The owners are serious about preserving a tranquility appropriate for a relaxation spa. A sign at the Iron Pool advises all that only whispers are allowed. Upon entering the hallway in the historic hotel, a Quiet Zone sign greets you.. And cell phones are only permitted in the lodging units and large parking lots, a rule I particularly appreciated. Yet, we found it easy to meet other guests in some of the pools and in the restaurant lobby. A raw food enthusiast shared her raw grain cereal with us as we discussed New Mexico art and we chatted easily with two girlfriends from Colorado in the Arsenic pool.
|Restaurant Lobby in Historic Hotel
The greatest surprise was the restaurant. Three meals – three wonderful experiences. Thank you Chef Neil Stuart. I’m hooked on chile rellenos and will even take notes on what can be stuffed in them. The roasted vegetable, sweet pepper and goat cheese relleno for an appetizer in the evening rated an entry and I was tempted by the buffalo sausage and polenta breakfast relleno. All courses had options with New Mexico twists such as blue corn meal pancakes and pumpkin tamales. Vegetarians will be very happy at the choices as will the carnivores.
The trick to making the visit here more economical is to arrive during the week as prices escalate for the week-end. Historic hotel rooms are still a bargain and all stays include unlimited use of the hot pools from 8 a.m. to 10 p.m.. A several day stay has more to offer than one would expect with nearby hiking trails and easy day trips to Taos and Santa Fe.
In perusing reviews of Ojo Caliente, I found one written before the renovations.

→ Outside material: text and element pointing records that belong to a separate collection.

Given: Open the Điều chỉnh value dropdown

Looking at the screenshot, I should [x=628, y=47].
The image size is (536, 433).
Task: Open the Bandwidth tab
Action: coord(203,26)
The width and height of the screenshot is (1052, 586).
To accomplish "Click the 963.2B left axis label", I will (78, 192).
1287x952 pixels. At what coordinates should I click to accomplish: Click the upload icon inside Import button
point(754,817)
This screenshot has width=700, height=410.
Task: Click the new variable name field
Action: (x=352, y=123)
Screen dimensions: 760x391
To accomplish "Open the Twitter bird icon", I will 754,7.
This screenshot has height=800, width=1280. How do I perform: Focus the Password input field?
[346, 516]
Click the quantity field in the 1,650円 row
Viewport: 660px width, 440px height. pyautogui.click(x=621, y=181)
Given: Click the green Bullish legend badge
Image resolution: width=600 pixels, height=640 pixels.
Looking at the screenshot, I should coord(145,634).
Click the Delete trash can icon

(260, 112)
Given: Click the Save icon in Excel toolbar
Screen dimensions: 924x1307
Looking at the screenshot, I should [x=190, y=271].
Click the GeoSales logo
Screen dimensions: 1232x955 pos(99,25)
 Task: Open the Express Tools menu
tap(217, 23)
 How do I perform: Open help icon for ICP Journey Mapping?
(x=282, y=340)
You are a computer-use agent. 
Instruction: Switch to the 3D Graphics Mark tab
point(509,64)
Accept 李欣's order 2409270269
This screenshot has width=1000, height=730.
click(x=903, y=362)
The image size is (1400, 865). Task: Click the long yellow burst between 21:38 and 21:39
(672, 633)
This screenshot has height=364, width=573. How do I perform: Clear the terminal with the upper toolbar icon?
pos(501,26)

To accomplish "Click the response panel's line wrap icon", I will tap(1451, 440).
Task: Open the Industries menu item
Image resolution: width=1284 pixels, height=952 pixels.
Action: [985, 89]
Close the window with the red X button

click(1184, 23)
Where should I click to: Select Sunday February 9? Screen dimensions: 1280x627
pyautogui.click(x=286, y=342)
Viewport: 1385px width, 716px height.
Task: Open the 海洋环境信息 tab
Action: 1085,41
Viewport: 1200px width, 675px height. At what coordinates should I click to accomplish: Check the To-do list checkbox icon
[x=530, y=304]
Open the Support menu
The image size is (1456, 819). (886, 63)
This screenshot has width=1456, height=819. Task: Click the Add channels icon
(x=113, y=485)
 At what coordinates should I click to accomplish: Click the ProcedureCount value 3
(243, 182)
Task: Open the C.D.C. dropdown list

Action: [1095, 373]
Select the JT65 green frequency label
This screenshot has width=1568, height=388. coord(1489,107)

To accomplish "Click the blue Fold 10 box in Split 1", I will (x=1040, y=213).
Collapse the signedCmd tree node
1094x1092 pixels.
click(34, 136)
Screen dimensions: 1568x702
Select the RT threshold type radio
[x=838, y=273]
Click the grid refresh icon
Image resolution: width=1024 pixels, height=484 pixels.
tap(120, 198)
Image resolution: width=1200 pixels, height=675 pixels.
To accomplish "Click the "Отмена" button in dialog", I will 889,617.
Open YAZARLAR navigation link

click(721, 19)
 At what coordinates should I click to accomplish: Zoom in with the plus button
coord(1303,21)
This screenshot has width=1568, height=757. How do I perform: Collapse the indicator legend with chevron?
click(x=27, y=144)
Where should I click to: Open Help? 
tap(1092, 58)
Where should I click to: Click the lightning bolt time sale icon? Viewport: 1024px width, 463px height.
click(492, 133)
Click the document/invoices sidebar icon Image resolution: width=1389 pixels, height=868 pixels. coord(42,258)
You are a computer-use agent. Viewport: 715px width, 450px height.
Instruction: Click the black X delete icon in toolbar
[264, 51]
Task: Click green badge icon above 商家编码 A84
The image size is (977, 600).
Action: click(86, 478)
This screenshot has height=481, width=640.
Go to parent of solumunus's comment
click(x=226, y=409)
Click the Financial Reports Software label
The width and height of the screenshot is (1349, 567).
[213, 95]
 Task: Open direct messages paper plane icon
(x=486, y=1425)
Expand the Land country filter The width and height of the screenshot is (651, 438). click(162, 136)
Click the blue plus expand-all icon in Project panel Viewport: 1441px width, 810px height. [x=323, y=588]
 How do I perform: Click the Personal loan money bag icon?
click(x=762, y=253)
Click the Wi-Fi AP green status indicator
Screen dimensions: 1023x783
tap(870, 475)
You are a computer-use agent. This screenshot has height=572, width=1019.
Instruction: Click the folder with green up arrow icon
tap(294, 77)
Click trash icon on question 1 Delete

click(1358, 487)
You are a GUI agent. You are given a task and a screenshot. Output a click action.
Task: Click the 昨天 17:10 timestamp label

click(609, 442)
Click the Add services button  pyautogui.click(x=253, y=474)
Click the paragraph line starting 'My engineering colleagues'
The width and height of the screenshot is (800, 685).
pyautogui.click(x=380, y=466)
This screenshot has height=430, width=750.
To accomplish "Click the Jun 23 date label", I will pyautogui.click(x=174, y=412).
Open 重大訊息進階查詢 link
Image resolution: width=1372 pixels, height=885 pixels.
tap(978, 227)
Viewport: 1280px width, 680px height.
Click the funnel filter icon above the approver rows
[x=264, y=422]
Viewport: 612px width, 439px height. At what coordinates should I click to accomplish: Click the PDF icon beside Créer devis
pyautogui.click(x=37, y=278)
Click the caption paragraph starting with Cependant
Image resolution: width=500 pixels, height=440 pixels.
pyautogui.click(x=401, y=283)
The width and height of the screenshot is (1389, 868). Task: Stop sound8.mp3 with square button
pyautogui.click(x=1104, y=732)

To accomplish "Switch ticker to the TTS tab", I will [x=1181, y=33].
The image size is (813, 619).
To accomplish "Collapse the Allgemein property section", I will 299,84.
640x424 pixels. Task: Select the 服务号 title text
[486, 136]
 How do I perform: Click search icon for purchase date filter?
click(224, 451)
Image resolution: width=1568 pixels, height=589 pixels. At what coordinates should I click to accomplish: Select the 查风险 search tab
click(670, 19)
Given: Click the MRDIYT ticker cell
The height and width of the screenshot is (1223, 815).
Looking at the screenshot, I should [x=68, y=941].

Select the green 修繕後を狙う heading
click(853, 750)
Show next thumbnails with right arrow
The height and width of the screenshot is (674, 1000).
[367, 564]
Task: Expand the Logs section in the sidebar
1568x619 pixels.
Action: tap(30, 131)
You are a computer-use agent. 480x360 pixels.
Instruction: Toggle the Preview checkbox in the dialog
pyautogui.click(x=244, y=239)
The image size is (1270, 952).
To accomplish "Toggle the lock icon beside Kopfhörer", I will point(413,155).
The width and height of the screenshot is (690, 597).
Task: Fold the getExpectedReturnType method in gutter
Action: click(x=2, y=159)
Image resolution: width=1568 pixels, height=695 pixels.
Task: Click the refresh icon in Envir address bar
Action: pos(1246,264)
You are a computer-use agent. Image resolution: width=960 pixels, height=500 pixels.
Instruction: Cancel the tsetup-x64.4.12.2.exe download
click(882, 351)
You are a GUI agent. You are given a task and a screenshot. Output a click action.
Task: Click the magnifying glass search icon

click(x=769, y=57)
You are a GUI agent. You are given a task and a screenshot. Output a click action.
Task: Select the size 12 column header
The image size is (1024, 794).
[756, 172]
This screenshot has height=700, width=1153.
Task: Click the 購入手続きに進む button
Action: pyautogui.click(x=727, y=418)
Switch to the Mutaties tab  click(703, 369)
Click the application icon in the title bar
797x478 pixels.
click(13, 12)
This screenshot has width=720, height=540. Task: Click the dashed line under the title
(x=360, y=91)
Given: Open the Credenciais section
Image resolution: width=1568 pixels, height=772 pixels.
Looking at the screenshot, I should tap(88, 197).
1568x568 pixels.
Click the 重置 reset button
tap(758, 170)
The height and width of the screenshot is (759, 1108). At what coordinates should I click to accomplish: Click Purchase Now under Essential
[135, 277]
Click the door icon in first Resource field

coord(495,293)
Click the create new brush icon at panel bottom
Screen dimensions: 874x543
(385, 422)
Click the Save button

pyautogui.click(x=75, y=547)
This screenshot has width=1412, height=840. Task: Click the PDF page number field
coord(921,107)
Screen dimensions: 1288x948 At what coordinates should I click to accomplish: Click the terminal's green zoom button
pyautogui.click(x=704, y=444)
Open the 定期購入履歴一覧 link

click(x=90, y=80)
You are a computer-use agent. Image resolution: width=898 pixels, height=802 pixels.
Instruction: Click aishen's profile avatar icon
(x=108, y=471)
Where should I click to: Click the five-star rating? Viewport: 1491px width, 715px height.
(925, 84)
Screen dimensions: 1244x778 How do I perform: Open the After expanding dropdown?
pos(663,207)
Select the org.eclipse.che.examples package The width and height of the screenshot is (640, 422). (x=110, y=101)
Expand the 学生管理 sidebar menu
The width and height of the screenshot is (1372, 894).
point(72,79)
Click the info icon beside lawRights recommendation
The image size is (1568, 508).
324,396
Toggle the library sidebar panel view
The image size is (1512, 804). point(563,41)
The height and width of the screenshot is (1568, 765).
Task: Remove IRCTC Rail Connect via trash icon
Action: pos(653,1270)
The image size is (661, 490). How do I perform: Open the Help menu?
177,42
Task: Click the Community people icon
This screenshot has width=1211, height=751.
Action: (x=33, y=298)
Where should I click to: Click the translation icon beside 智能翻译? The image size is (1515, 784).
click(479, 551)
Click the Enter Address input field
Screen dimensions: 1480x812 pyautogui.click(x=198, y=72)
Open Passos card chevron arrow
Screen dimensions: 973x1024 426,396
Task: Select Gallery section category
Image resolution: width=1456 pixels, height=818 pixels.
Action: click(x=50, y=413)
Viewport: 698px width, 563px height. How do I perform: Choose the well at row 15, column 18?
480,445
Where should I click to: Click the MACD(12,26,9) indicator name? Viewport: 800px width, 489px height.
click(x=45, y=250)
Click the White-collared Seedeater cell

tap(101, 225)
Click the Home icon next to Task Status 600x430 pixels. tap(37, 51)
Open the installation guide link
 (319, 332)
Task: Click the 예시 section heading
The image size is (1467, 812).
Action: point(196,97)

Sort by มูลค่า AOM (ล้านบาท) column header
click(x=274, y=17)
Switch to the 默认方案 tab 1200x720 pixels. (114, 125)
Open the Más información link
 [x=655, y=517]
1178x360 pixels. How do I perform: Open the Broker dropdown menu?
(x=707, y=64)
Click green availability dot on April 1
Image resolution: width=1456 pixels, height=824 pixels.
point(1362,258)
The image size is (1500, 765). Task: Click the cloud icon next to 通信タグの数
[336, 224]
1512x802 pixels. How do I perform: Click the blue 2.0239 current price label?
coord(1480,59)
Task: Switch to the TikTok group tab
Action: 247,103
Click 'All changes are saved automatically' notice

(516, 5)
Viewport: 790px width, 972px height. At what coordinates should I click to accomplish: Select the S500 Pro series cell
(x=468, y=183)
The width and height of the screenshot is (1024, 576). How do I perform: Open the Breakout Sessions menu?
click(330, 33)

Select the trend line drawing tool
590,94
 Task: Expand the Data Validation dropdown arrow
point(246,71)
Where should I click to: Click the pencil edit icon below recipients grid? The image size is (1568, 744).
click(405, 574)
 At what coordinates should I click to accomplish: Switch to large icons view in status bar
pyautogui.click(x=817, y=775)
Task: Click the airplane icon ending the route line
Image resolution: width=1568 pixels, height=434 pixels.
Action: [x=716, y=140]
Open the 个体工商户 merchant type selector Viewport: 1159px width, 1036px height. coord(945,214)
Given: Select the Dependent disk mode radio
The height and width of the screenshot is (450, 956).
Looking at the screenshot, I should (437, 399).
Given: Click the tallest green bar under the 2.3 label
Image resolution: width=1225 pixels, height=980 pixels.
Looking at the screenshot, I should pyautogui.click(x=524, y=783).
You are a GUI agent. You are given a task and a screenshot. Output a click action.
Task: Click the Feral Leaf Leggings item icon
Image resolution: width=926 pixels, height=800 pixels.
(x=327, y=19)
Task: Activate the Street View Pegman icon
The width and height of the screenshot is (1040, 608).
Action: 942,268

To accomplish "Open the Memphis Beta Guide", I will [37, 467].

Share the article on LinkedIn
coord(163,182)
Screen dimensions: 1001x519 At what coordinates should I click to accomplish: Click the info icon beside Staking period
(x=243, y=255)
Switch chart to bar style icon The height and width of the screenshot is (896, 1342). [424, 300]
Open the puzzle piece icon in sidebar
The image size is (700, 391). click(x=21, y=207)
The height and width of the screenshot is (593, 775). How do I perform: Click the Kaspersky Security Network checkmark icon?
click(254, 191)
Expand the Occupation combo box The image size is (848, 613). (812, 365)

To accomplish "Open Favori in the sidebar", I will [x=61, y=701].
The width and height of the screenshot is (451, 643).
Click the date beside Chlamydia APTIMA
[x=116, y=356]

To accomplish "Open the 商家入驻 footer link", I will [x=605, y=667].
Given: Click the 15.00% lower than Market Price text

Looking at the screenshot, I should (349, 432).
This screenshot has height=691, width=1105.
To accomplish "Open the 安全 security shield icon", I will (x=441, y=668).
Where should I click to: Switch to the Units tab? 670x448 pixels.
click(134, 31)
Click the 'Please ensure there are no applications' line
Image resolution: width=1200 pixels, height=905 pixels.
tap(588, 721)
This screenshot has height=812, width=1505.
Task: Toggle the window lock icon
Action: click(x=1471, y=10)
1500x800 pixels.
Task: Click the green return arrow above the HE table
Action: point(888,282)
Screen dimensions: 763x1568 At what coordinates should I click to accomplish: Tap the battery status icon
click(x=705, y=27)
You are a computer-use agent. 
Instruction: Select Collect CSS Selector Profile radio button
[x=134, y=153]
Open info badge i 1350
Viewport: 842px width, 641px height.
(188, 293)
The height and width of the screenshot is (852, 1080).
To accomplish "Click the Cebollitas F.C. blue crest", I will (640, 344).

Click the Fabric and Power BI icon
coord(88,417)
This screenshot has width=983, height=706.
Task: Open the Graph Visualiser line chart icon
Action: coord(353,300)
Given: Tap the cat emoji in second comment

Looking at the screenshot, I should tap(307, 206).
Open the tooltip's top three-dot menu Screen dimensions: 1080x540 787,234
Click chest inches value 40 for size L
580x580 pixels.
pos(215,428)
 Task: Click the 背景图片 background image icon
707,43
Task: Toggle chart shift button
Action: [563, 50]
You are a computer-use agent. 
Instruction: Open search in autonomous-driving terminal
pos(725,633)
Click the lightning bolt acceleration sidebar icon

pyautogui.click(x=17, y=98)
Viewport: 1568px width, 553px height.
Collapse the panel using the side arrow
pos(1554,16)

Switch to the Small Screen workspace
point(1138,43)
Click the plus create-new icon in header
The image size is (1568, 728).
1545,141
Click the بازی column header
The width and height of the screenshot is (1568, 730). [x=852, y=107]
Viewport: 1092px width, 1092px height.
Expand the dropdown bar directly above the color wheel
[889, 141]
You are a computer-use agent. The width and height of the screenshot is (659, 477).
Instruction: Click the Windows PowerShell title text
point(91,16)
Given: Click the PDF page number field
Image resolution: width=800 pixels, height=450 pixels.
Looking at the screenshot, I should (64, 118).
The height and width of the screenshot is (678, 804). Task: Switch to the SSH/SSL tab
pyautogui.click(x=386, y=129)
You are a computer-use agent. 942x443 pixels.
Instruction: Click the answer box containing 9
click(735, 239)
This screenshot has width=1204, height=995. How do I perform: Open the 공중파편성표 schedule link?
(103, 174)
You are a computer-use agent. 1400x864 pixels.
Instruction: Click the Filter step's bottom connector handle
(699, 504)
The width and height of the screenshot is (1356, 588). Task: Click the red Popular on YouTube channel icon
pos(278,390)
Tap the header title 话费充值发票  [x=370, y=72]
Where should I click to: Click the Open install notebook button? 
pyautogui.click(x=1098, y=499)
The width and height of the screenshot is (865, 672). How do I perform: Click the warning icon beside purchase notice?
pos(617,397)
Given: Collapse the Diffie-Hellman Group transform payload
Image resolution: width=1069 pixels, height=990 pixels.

It was described as “the buildings are old and solid, the air is sharp and clear, and you have to hunt to find a phone.” This description is still good for at least part of the spa. And the pinon infused air, clear New Mexico blue sky and star studded evenings have not changed. But with the additions and renovations, a larger clientele can be accommodated without sacrificing the magical setting that has drawn humans for thousands of years.